The delimiter line specifies the characters which are interpreted by UltraEdit as word delimiter. An example string:
this+that is useless
If only the space character is specified in the delimiter line, UltraEdit will find 3 words: "this+that", "is" and "useless". If also the + character is specified as delimiter character, UltraEdit will find 4 words: "this", "that", "is" and "useless" (and word "+").
What you need is the /Marker Characters = feature. Again an example
/Marker Characters = "+-"
this is a +marker character specified string- in one line.
To specify the color of the string defined by the marker characters, write +- as string not as single characters to a color group you want.
Marker characters can only be used for a string not spreading over multiple lines. The + and - must be on the same line.
If your strings defined by the two characters are not always on a single line, use the alternative block comment as highlighter. For more details see help of UltraEdit about Syntax Highlighting.
Best regards from an UC/UE/UES for Windows user from Austria
Thanks! That works pretty well. The problem I have now is that one of the two characters also shows up places alone and if the marked string happens to be on the same line then the whole line gets marked. Is there a way to mark something like this where spaces wouldn't be included?
Here's an example, the Marker Characters are "%;". They will always mark a string that has no spaces in it. Like %dumb; and will never be like...
%dumb stuff;
The problem is that if there is a line like...
% some things %dumb;
...the whole line from the first % to the ; gets colored and I want it to ignore "% some things" and just highlight %dumb;
Is that possible?
Re: What is the delimeter line in the wordfile.txt used for?
I just figured it out I think. If I use the substring notation and set it up as...
** %
;
...that works.
Marker Charactes is definatly a good thing to know though and I really didn't get the definition of delimiters and what they are good for from the help topic the first time I read it. Your example helped. Thanks!
No, sorry. Marker characters marks everything from first character to last character or end of line. Alternative block comments will also not help here.
But you can try following:
Remove % and ; from the delimiters list, if you have specified it there.

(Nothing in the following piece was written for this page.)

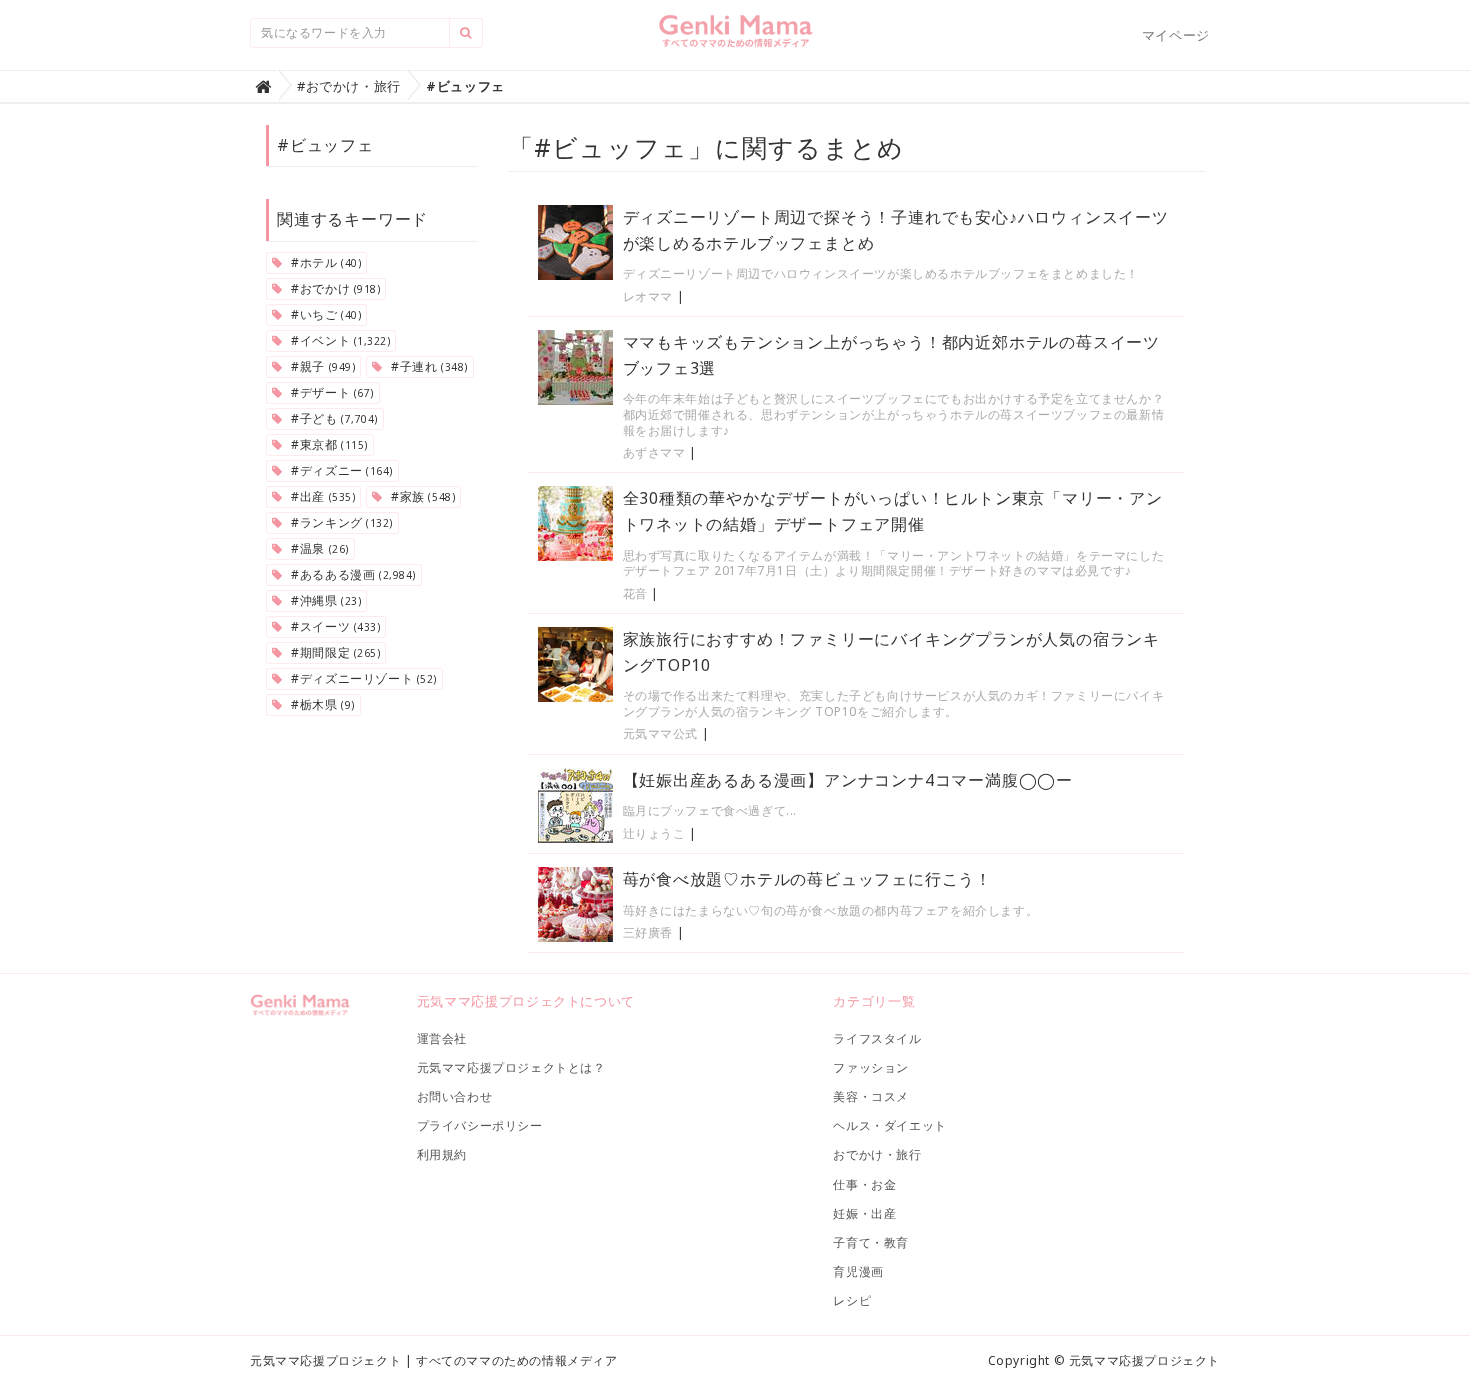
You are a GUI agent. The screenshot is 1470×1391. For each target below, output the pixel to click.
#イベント (339, 340)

Delete also your current Marker Characters specification.
At the color group you want, add this instead of the marker string %;.
** %
Now UltraEdit will highlight all WORDS (not strings anymore) starting with a %. But it has 1 disadvantage: "words" like %dumb will also be highlighted although there is no ; at the end of the word. Maybe this is acceptable for you. If not, there is no solution for you needs, I think.
Best regards from an UC/UE/UES for Windows user from Austria
Nope, that's fine. There would never be any words like...
%dumb
...without a ; in it. At least not that I'd be worried about. And the only other time % shows up is by itself with a space after it at the beginning of a line. So that's fine. It is highligted by itself which is little trouble for anyone. Thanks for all your help!!